Monier Roofing has developed a new guide to help homeowners select the right roofing tile to suit their home’s architectural style.

The home is probably the single biggest investment most people will make in their lives. Visually, the roof accounts for 30% of the facade, contributing significantly to the overall appeal of the home. Serving both functional and aesthetic objectives, the roof plays a major role in improving the home’s performance, energy efficiency and overall appearance.

Be it a new construction or a renovation, ensuring the correct style of roof for the home is crucial in maintaining its design aesthetic and appeal. Monier Roofing’s new roofing guide serves as a ready reckoner for homeowners to match their roof style to the right roof tile with options on profile, colour and budget.

The timelessness of terracotta tiles has led to their widespread use in the evolving architectural styles of Australian homes right from the late 1800s through to the present. The Federation period homes built from 1890 to 1915 featured complex roof forms for the first time; one of the most popular styles of the Federation period was the Federation Queen Anne, characterised by steeply pitched roofs made of terracotta tiles or slate with extensive decorative embellishments, which included terracotta ridge cappings, finials, dragons and gargoyles.

The Edwardian style of architecture, another from the Federation period and popular between 1901 and WW1 is easily recognised by the square shape of the roof made from terracotta tiles or slate.

Australian homes built between 1915 and 1940 were influenced by American architects and were usually freestanding single-storey houses with informal lawns and gardens, also known as Californian Bungalow houses. A low-pitched gabled roof emphasising horizontal lines covered with terracotta tiles was a design highlight of these homes.
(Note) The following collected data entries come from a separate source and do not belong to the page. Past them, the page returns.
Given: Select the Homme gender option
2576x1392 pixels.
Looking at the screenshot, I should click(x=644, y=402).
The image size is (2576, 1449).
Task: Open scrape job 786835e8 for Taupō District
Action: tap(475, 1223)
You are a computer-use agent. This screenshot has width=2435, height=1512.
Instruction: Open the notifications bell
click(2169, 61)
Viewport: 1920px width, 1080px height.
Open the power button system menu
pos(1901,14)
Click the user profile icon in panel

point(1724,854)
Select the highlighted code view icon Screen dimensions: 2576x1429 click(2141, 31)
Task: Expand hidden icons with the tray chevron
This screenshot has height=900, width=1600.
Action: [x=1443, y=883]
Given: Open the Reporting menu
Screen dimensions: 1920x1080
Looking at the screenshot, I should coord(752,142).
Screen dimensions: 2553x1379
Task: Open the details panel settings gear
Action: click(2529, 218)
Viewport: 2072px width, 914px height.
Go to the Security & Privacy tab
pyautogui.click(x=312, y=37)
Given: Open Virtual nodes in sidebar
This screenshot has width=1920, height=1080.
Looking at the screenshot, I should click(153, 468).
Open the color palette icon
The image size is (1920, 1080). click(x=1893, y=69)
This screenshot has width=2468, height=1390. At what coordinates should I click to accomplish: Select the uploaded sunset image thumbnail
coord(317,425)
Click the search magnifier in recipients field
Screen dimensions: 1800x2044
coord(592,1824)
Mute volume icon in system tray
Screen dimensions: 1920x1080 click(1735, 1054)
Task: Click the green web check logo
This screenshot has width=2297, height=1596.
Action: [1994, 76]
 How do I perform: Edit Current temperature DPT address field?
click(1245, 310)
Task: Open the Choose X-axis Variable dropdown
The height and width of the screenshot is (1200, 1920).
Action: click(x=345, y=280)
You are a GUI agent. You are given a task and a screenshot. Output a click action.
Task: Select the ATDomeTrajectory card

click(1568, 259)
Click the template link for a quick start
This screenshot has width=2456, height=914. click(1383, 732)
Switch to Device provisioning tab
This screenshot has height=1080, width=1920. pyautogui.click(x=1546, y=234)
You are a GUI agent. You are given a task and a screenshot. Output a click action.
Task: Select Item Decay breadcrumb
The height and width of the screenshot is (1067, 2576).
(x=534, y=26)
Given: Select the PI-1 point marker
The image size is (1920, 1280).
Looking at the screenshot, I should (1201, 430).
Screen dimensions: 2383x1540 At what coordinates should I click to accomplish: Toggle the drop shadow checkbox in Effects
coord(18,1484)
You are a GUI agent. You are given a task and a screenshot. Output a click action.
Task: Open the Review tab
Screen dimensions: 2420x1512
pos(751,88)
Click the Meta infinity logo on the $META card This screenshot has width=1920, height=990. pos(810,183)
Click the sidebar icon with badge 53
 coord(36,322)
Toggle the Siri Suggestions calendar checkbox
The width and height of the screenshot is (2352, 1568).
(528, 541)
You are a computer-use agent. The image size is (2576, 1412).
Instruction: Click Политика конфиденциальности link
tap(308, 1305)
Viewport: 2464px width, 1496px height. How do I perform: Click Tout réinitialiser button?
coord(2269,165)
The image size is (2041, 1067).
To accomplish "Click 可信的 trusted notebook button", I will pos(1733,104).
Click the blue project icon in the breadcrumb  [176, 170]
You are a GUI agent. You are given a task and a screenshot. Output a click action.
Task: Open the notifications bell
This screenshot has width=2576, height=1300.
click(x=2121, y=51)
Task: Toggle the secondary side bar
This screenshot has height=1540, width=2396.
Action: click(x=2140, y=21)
Australians were also influenced by the Old English style of architecture, which included textured red or ‘tapestry’ multi-coloured brickwork, dark-stained half timbering laid over brickwork, Gothic or Tudor styles sandstone trims to major doors and windows, centred or flattened ‘Tudor’ arches, steeply pitched terracotta tiled roofs and diagonal shaped chimney stacks with multiple ribs and elaborate stepped tops.

The Spanish influence, which pervaded Australian architecture from 1925 to 1939, had a true terracotta tile focus on the roof.

Concrete roof tiles began to make an appearance in the 1950s, reflecting the financial limitations, material shortages and building restrictions in the years following World War II.

Regardless of the architectural style, there will be a Monier roof tile to complement the design and ensure a striking facade for years to come.

Terracotta roof tiles are a great investment decision for their inherent, long-lasting and quality features. Adding value to any home, terracotta roof tiles possess lasting strength, durability and aesthetics, and also enhance the marketability of the home. Terracotta is, therefore the wisest choice in any roof replacement or re-roofing project, besides being the best option for long term low maintenance.

Key qualities of terracotta tiles include superior thermal insulation, keeping the home comfortable all year round with great energy savings; excellent acoustic insulation, keeping unwanted noise out; resistance to frost and ice, eliminating any warping; ability to endure wind, spray and salt in marine environments; 50-year colour and performance warranty; resistance to rust, warping and corrosion; natural clay construction keeping water run-off from the roof into rainwater tanks clean and safe; and simple cleaning to remove lichen or dirt build up.

Monier’s terracotta tiles are available in three profile ranges: Nullarbor, Nouveau and Marseille.

While the Nullarbor terracotta roof tiles create a streamlined, sleek and sophisticated roofline, suit both modern and classic architecture, and come in three colours, the Nouveau range features three beautiful colours with a satin finish providing durability along with excellent depth and non-fade colour. The Marseille range is ideal for creating a heritage style with the classic French-inspired roof tile offering an extensive palette of colours.

Monier’s concrete roof tiles are a great option when the roof style does not suit terracotta tiles or there are budget constraints.

Considered as an alternative to slate, Monier’s concrete roof tiles such as Cambridge, Madison or Georgian can recreate the slate look without the cost.

Monier terracotta and concrete roof tiles are available in various profiles with a selection of colours for each profile.